• **AIM OF THE EXERCISE**:
Revise everything from the start of the records down to the line containing "Action: click(x=259, y=52)", swapping "blue underline" for "red underline" and leaving all else unchanged. Leave the pictures out of the answer.

• **RECORDS PROVIDED**:
______
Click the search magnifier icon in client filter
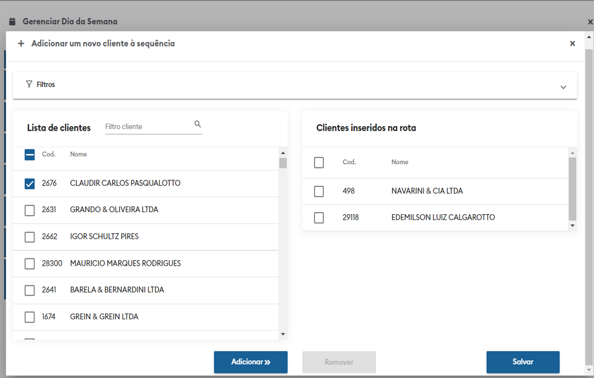The width and height of the screenshot is (594, 378). click(197, 124)
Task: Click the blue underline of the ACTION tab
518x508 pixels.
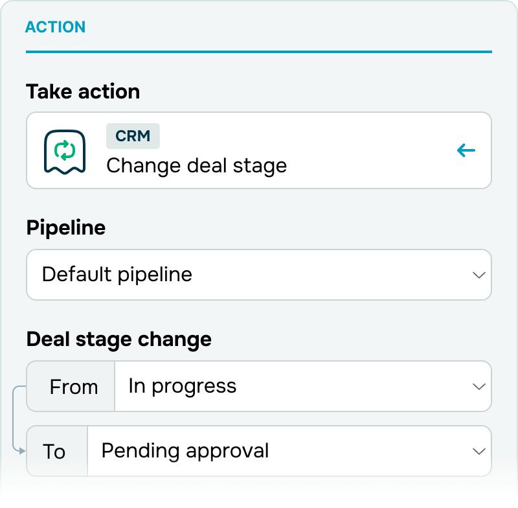Action: click(x=259, y=52)

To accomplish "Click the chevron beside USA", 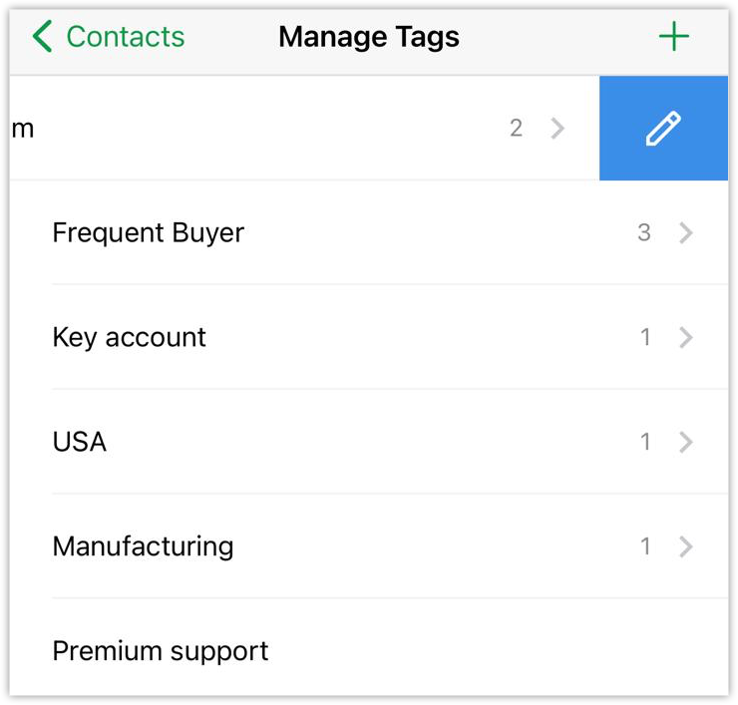I will [685, 442].
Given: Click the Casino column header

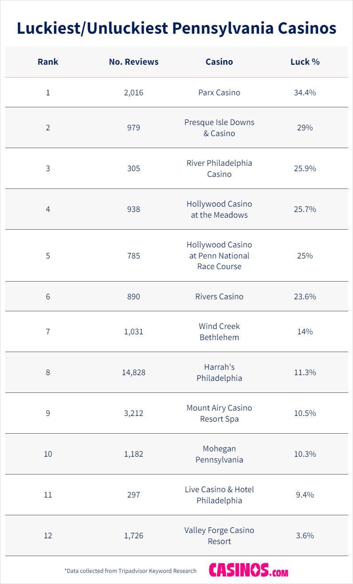Looking at the screenshot, I should (219, 62).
______
• **REPLY**:
Click the search magnifier icon in client filter
The width and height of the screenshot is (594, 378). click(197, 124)
Task: Click the red underline of the ACTION tab
518x508 pixels.
Action: click(x=259, y=52)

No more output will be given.